The comprehensive history file that accompanies this car contains a host of old MoTs, the earliest of which is dated the 1st May 1983 when the car had covered 29,512 miles. In April 1993, the car was purchased from Richard Appleyard Engineering by a Mr Roger Smith of Rotherham, at which time the recorded mileage was 37,840 miles. Mr Smith was to keep the car for a further 7 years, having the car maintained by the aforementioned specialist, as well as R.S. Williams and Aston Engineering Ltd. Bills for this period alone total more than £15,000.

In 2001, ownership passed to a Mr Paul Murray of Leicestershire who kept this V8 until 2005 when it was purchased by Mario Dominguez of Spain. By now the odometer was reading 53,550 miles and the car was given a thorough health check by Aston Engineering at a cost of £7,500. Work at this time included a full service, brake overhaul, a compression test was carried out, and new electronic ignition and a starter motor were fitted. Mr Dominguez then took the car back to Spain, which is when we believe the speedometer was changed for a kilometre unit.

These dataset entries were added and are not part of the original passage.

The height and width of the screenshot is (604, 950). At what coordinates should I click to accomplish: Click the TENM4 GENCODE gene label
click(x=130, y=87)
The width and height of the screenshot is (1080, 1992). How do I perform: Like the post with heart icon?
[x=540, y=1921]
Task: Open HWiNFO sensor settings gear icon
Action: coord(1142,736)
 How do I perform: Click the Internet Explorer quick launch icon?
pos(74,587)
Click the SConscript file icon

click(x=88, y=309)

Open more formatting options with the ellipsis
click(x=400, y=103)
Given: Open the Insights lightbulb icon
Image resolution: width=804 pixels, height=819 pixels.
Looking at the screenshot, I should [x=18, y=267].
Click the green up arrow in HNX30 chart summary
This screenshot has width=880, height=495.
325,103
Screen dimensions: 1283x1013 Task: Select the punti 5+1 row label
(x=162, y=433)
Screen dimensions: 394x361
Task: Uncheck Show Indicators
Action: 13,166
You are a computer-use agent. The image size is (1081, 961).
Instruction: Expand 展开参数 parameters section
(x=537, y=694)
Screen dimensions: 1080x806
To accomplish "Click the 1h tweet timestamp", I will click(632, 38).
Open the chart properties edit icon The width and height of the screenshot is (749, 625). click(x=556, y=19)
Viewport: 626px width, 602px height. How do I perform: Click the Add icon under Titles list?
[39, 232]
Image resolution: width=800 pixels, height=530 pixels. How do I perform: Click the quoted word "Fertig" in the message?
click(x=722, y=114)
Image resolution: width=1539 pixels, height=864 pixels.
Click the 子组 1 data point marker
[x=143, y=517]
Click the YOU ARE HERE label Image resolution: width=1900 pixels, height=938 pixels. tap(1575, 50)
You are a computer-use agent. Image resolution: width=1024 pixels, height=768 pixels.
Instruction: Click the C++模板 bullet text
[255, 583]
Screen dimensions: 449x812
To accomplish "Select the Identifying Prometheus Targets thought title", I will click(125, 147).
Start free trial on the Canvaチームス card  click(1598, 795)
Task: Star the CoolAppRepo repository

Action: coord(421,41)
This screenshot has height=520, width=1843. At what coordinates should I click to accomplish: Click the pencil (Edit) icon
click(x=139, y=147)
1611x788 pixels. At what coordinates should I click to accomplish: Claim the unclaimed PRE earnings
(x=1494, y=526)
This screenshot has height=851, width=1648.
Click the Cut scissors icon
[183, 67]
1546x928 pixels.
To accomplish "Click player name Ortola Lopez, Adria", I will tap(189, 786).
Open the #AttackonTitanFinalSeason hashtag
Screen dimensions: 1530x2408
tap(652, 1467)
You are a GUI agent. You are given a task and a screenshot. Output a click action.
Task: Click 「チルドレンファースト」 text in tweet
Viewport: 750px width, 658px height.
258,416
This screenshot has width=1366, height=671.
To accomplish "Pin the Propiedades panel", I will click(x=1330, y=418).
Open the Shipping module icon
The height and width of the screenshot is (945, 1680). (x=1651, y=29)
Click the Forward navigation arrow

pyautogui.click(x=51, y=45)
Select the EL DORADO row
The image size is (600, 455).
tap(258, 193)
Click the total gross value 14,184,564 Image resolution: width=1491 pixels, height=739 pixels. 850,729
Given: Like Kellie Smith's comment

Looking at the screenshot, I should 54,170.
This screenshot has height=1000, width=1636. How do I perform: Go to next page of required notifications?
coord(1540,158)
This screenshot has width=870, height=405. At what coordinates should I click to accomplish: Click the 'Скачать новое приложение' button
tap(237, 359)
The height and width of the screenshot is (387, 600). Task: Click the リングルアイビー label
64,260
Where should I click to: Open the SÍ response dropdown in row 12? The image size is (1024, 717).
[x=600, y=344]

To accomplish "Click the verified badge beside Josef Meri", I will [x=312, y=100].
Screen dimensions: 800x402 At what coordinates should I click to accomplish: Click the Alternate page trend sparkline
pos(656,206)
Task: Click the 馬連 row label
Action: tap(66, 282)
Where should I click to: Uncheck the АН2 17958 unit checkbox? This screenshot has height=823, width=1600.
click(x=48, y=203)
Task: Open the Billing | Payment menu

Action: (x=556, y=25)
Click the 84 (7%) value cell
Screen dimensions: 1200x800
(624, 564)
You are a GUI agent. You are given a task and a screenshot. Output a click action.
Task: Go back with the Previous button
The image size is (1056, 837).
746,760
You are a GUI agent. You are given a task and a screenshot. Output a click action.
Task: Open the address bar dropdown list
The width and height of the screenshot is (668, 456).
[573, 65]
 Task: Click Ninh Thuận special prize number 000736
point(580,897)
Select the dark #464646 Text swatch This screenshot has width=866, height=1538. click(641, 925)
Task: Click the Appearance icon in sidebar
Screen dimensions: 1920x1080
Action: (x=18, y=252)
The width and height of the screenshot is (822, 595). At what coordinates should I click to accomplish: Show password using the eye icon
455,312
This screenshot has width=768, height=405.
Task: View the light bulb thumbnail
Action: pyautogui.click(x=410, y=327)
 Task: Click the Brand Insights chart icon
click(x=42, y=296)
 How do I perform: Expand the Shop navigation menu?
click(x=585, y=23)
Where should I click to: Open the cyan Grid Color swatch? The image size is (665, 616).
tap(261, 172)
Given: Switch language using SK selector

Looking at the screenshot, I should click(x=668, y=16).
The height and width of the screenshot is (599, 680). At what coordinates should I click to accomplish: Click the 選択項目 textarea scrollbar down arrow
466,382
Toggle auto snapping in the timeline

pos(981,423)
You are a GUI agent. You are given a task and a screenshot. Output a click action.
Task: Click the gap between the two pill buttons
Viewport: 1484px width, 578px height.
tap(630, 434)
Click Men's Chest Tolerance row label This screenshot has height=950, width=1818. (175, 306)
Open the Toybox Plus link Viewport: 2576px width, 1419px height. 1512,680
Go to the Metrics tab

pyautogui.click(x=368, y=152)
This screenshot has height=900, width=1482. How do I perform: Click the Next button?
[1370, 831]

It's our understanding that the car came back to the UK in 2014/15 and it was reunited with the original registration 'TGU 235L' that it bears today.

Our vendor purchased the car almost a year ago, but with other Aston Martin projects currently ongoing, this car is now surplus to requirements. The odometer now reads 4,312km which equates to 2,600 miles, giving an unwarranted, but thought to be correct total mileage of 56,000 miles.

Supplied with a UK V5c and an MoT until 16th March '16, this British muscle car would benefit from a little detailing here and there, but is an eminently usable and attractive car. With its DB predecessors commanding challenging amounts, these V8s are now getting the attention they've so richly deserved for many years.